Spiel
Der Begriff Spiel ist bei Guardini vorrangig vom Schau-Spiel geprägt, nicht vom Spielbegriff des Sports oder der Unterhaltung. Ein zweites Charakteristikum ist, dass Guardinis Spiel-Begriff die "Participatio actuosa" aller Glieder bzw. Organe, die zum Gelingen des Spiels notwendig sind, einschließt. Wenn er von der Liturgie als Spiel spricht, hat er die Commedia Divina Dantes vor sich, dessen einziger "Zuschauer" Gott ist, der durch das Spiel eingeladen wird, selbst gegenwärtig zu werden. Das ist der Sinn, das Wesen, der Geist der Liturgie und ausdrücklich kein Zweck, da man Gott nicht ins Spiel zwingen kann. Seine Selbst-Offenbarung bleibt ein Geschenk, eine Gnade.

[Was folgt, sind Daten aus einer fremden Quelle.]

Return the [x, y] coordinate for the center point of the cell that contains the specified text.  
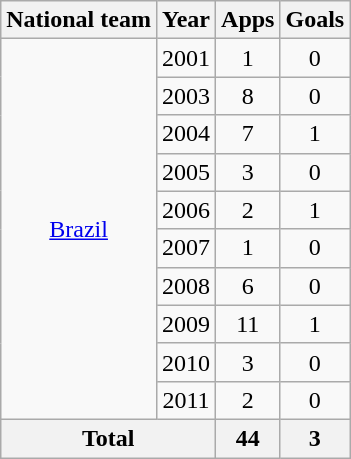
7 [248, 134]
Goals [315, 20]
44 [248, 438]
Brazil [79, 230]
Total [108, 438]
National team [79, 20]
8 [248, 96]
Apps [248, 20]
2005 [186, 172]
2008 [186, 286]
Year [186, 20]
2009 [186, 324]
2011 [186, 400]
2006 [186, 210]
2010 [186, 362]
6 [248, 286]
2003 [186, 96]
11 [248, 324]
2007 [186, 248]
2001 [186, 58]
2004 [186, 134]
Detect which cell encompasses the target text, then output its (x, y) center coordinate. 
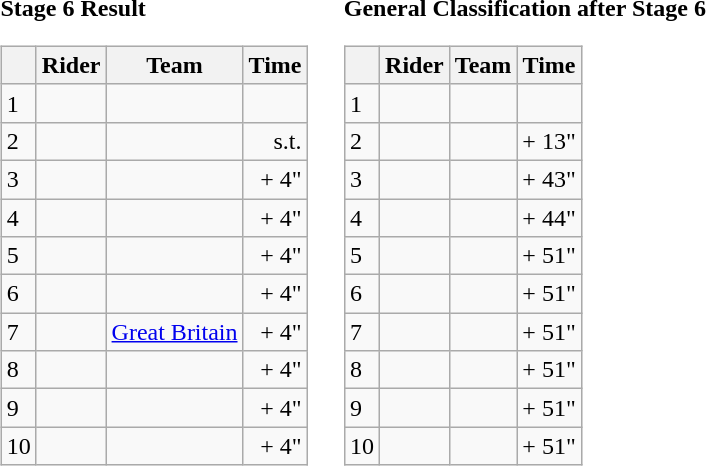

Wechselseitige philosophische Beeinflussung
- Renaissance der Mysterienspiele - Erich Eckert
- Johan Huizinga (1872-1945), Homo ludens
Rezeption Guardinis in der Liturgiewissenschaft, in der Kunst und in der Spieltheorie
- Katholischer Expressionismus - Der Weiße Reiter
- Gemeinschafts-Bühne - Alois Johannes Lippl
- Hugo Rahner
- F. F. J. Buytendijk
Missverständnisse
Joseph Ratzingers Ablehnung des Spielbegriffs im Blick auf die "Erlebnisgesellschaft"
Wird noch ausgeführt
Franz Meurers Vergleich zwischen Fußball und Liturgie der Kirche
In einem spirituellen Impuls zur Fußball-Weltmeisterschaft 2022 im WDR 2 schreibt der Pfarrer Franz Meurer - https://www.kirche-im-wdr.de/startseite?tx_krrprogram_pi1%5Bformatstation%5D=2&tx_krrprogram_pi1%5Bprogramuid%5D=94837: "Neben der Körperlichkeit ist es das Spiel, das Kirche und Fußball verbindet. Romano Guardini bezeichnet den Gottesdienst als "Heiliges Spiel". Der spielende Mensch, "homo ludens" genannt, verarbeitet im Spiel sein Leben, in der Liturgie der Kirche wie im Fußball. Für viele Menschen ist heutzutage der Fußball die entscheidende Liturgie, in der sie ihren Alltag hinter sich lassen können und sich zweckfrei bewegen. Die Menschen sind zusammen und lassen sich begeistern." Erstens ist aber das Fußballspiel eben gerade nicht zweckfrei, sondern es dient dem Zweck, den Besseren zu ermitteln und dem Wunsch der beteiligten Mannschaften, zu gewinnen. In der Liturgie geht es auch nicht darum, sich zweckfrei zu "begeistern" und im Spiel sein Leben zu "verarbeiten". Durch die Vermischung des Spielbegriffs im Sport mit dem Spielbegriff Guardinis für die Liturgie werden sowohl die Beteiligten-Ebene als auch die Zuschauer-Ebene durcheinander gebracht. Dies ist auch daran zu erkennen, dass der Begriff Liturgie als Kult von der Kirche auf Gesellschaft übertragen wird. Fußball als die "entscheidende Liturgie" der heutigen Menschen ist eine Säkularisierung und Profanisierung der Zusammenhänge, eine nicht zulässige Übertragung vom theologischen in den gesellschaftspolitischen Bereich. Damit wird das Fußballspiel aber pseudo-religiös weiter aufgeladen, über das hinaus, was er im Sinne einer wirtschaftlichen Antriebs- und eine politischen Beruhigungsstrategie ("Brot und Zirkus") ohnehin schon ist. Darüber hinaus geht bei dieser Verwendung die Polarität des Begriffs "Spiel" mit dem des Ernstes verloren, denn worin soll der "Ernst des Sports" liegen und worin der Sinn, das Wesen, der Geist des Sports, hier des Fußballspiels, wenn es der "Geist der Liturgie" ist, in Spiel und Ernst Gott einzuladen, gegenwärtig zu werden.